One example I mention in the book is WITNESS, an organization [co-founded] by Peter Gabriel. What WITNESS does is provide people with cameras [and equipment] so they can document human rights abuses so that they can submit that documentation and advance their own claims and causes. That is an excellent example of technology being used by the people to actually push their own agendas. 

Another technology that was used recently in the Ecuardorian and also the Brazilian Amazon by indigenous communities was a mapping tool that they were able to use how the oil and mining companies have threatened their land and their lives. They were able to use that tool to document these abuses and they won some court cases and millions of dollars in settlements as a result.

&: How do you reconcile the advancements of digital technology and the need for a more equitable digital landscape?

Srinivasan: Sure, these companies deserve to be very wealthy and make a lot of money off the amazing achievements and efficiencies. But should it come at the cost of creating and shaping these profound engines of economic, political, and global inequality?

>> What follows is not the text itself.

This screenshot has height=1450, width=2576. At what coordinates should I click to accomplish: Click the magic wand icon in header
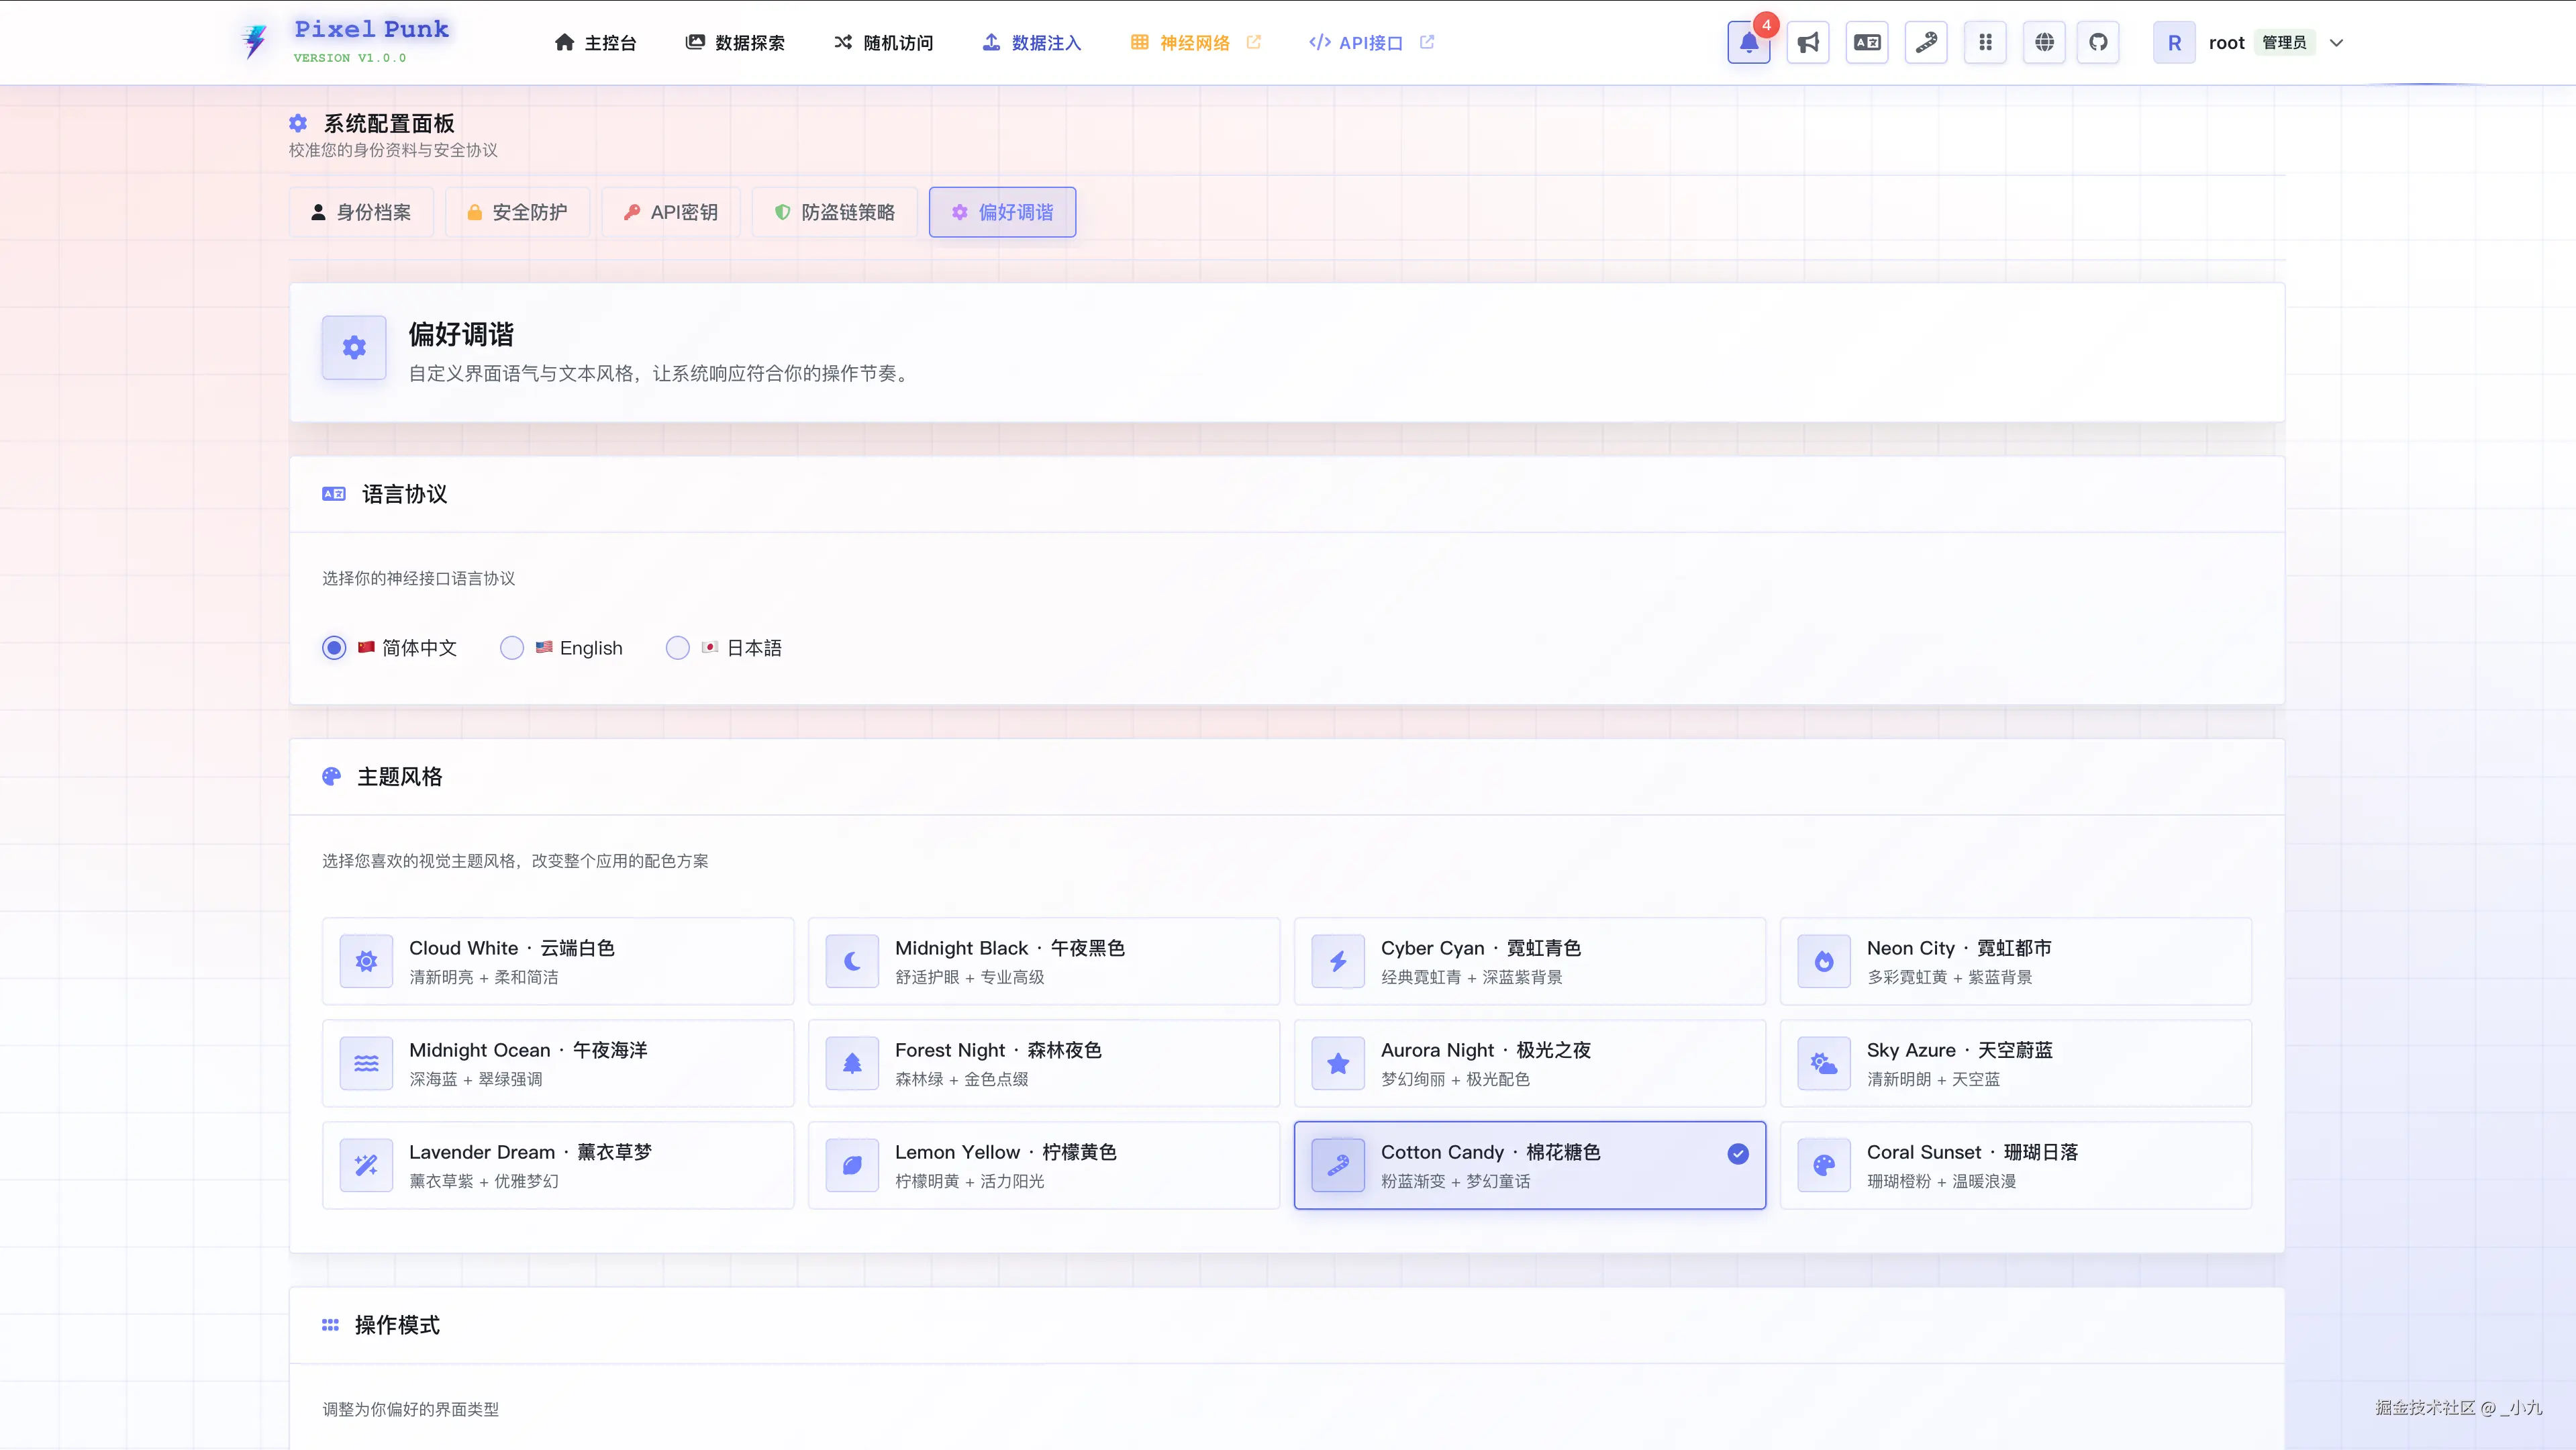1926,42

The book is unique because I’m not only giving and describing examples that are economic, political, and cultural from across the world; describing how we got to this point, what we can do about it, and what the issues are. I also spoke to a lot of very well-known thinkers and leaders in to get their thoughts on where things are going.

There’s a brief interview with Sen. Elizabeth Warren, and a chapter in the book about the Bernie Sanders campaign of 2016 and how they were able to use the internet to bring working people together by just [donating] $24. Working and middle-class people became a political and  mobilizing force, through the use of the internet.

I also interviewed Noam Chomsky, a leading political philosopher and linguist, and David Axelrod, the guy behind the Obama campaign and a CNN analyst. I interviewed Eric Holder, the former attorney general, and congressmembers and people in the business world like the CEO of Reddit. 

I spoke to leaders in our country and across the world to get their thoughts on where they think technology is heading, because it’s not just about technology, it’s about how technology shapes our realities – maybe even how we might be [affected] psychologically because there is some evidence that technology, when used or designed in certain ways, can contribute to depression and ADHD. 

My point in the book is if we think “Beyond the Valley,” if we look at examples beyond the [Silicon] Valley, we can overcome this moment where we see the concentration of power around the internet on a global level where it’s just a few trillion-plus dollar companies dominating everything, determining and dictating our future, and in many ways, shaping our behavior and what we think, what we buy, how we vote – all of these issues are impacting us.

It’s all about the values that shape and impact technology’s destiny and moving past the black box that is dictated by private corporate power, and to work with technologies that are truly owned and created in the image of all of us in the 99 percent.